### [The records]
........

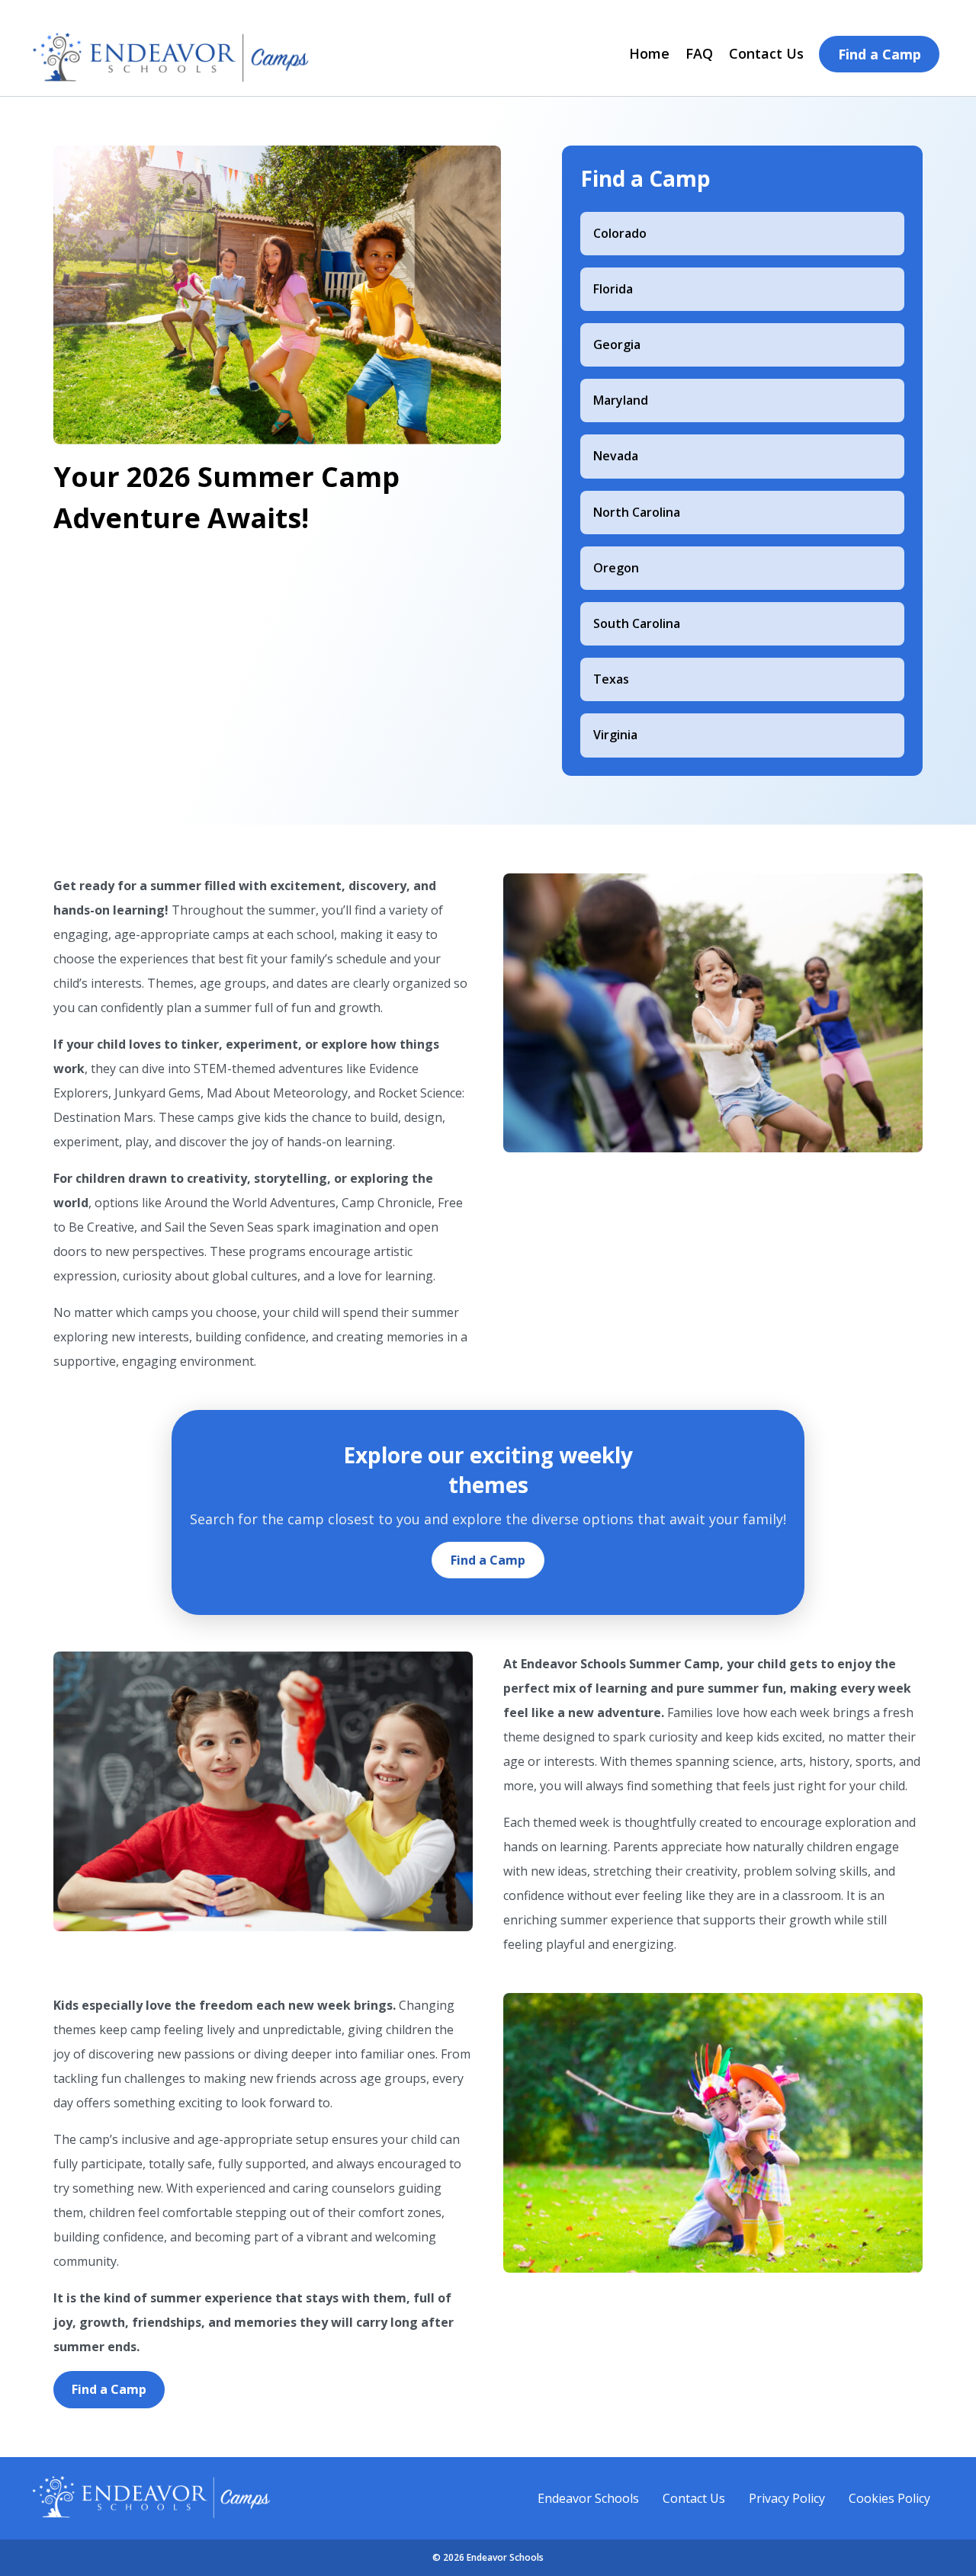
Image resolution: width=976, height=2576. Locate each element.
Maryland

........

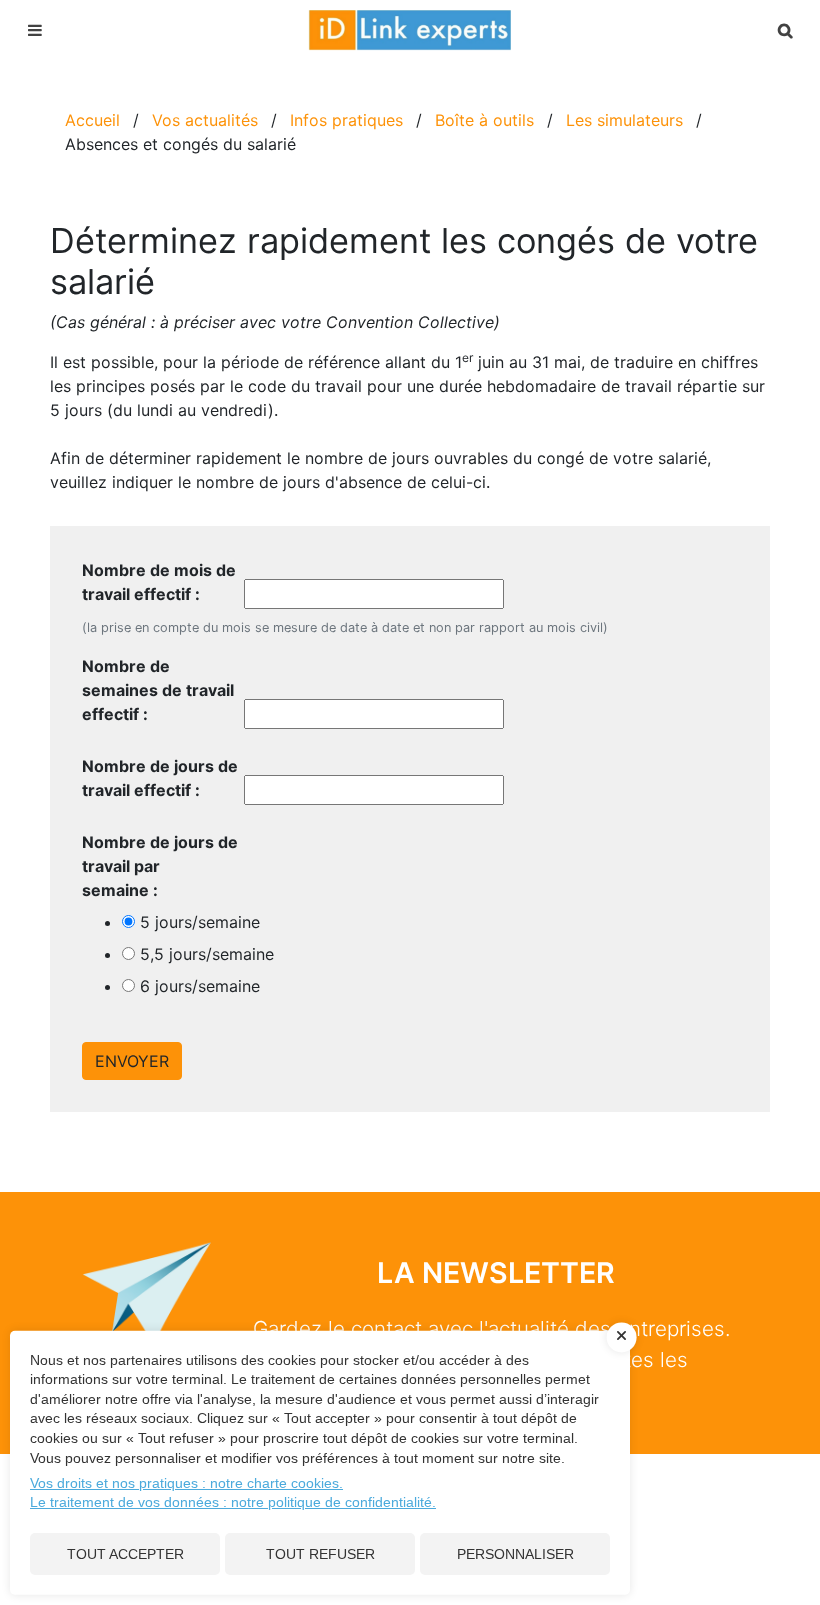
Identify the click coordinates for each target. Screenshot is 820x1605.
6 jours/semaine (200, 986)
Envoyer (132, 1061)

........

### [Prompt]
Please find every line in the listing that holds the string "each" and copy it.

### [Solution for this task]
Image resolution: width=976, height=2576. Locate each element.
Identify the click coordinates for each target. Screenshot is 820x1605.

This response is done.